- **The task**: Give back exactly the lines that run from the beginning of the entries to the line containing "Given: Open Analytics from the sidebar", both included, and nothing else.

Top of Data for processing

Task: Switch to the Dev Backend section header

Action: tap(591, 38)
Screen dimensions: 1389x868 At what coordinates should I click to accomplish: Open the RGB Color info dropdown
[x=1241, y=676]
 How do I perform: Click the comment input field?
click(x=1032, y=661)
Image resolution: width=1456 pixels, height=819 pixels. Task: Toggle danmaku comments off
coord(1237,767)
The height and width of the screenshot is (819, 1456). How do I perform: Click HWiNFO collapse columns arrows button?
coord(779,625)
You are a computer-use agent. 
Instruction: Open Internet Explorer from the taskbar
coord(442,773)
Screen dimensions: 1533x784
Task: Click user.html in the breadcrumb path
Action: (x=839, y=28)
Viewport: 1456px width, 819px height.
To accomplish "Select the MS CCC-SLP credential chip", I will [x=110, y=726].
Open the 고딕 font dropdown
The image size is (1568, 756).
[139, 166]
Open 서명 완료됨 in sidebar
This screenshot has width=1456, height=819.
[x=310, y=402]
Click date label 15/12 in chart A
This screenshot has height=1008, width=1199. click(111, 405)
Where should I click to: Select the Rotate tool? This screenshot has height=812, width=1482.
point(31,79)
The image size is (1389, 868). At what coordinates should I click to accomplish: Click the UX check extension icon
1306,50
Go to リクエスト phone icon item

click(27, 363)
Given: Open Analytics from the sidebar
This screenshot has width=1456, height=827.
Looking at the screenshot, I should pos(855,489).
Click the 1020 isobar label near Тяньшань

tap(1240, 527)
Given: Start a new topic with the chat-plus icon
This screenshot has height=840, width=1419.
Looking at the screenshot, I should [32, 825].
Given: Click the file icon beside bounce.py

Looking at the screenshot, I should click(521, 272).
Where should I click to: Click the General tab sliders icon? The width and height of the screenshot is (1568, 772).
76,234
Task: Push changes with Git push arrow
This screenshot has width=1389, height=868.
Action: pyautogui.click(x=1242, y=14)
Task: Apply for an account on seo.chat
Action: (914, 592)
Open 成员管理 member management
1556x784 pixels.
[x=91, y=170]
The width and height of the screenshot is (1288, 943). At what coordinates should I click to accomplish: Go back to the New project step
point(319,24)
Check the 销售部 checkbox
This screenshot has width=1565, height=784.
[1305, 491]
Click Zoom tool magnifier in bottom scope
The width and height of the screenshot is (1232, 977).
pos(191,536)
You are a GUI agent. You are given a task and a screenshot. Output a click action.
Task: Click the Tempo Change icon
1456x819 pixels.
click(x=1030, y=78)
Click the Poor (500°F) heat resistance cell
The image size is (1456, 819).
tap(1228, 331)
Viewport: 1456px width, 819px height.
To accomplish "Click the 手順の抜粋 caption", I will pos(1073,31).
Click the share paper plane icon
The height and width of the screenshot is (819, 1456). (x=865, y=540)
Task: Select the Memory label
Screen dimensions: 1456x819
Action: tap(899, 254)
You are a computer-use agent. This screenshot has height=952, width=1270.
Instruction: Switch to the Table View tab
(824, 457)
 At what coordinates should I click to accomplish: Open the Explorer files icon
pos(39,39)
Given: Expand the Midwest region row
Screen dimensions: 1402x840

Bottom of Data for processing

- **Answer to the problem**:
Task: Switch to the Dev Backend section header

Action: tap(591, 38)
Screen dimensions: 1389x868 At what coordinates should I click to accomplish: Open the RGB Color info dropdown
[x=1241, y=676]
 How do I perform: Click the comment input field?
click(x=1032, y=661)
Image resolution: width=1456 pixels, height=819 pixels. Task: Toggle danmaku comments off
coord(1237,767)
The height and width of the screenshot is (819, 1456). How do I perform: Click HWiNFO collapse columns arrows button?
coord(779,625)
You are a computer-use agent. 
Instruction: Open Internet Explorer from the taskbar
coord(442,773)
Screen dimensions: 1533x784
Task: Click user.html in the breadcrumb path
Action: (x=839, y=28)
Viewport: 1456px width, 819px height.
To accomplish "Select the MS CCC-SLP credential chip", I will [x=110, y=726].
Open the 고딕 font dropdown
The image size is (1568, 756).
[139, 166]
Open 서명 완료됨 in sidebar
This screenshot has width=1456, height=819.
[x=310, y=402]
Click date label 15/12 in chart A
This screenshot has height=1008, width=1199. click(111, 405)
Where should I click to: Select the Rotate tool? This screenshot has height=812, width=1482.
point(31,79)
The image size is (1389, 868). At what coordinates should I click to accomplish: Click the UX check extension icon
1306,50
Go to リクエスト phone icon item

click(27, 363)
Given: Open Analytics from the sidebar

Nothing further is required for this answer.